*TO DO*
In the entries below, which lines run from the one containing "[Mark Bowled in" to the one containing "[@andywatt124 going full"? Copy exactly those lines, ends included, and no others.

*DATA*
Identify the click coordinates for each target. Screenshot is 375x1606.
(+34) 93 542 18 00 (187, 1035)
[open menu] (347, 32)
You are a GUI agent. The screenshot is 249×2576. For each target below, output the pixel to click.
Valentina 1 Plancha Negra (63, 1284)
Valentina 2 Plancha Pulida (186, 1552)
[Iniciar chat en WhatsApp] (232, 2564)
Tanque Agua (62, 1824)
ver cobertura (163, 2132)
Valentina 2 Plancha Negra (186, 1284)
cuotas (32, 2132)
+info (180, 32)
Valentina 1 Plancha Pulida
==
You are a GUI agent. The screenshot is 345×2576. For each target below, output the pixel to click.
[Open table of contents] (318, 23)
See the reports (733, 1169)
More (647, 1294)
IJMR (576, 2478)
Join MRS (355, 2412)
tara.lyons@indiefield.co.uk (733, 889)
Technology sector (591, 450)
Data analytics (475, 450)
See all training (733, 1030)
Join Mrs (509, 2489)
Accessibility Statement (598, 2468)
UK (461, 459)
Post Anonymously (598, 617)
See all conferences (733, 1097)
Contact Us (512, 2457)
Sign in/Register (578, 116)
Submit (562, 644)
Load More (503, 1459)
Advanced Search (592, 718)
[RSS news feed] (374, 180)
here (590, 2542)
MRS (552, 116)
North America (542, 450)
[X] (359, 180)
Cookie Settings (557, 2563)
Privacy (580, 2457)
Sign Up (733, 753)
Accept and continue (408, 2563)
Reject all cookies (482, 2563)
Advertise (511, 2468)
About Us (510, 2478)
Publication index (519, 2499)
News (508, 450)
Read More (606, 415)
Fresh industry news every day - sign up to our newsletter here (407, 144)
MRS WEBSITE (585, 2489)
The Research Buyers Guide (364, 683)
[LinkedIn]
==
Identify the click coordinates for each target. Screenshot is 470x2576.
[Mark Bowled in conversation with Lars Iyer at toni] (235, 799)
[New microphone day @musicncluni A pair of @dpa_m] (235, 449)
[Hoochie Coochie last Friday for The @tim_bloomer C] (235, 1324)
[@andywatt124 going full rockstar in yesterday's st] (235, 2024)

*TASK ANSWER*
[Mark Bowled in conversation with Lars Iyer at toni] (235, 799)
[New microphone day @musicncluni A pair of @dpa_m] (235, 449)
[Hoochie Coochie last Friday for The @tim_bloomer C] (235, 1324)
[@andywatt124 going full rockstar in yesterday's st] (235, 2024)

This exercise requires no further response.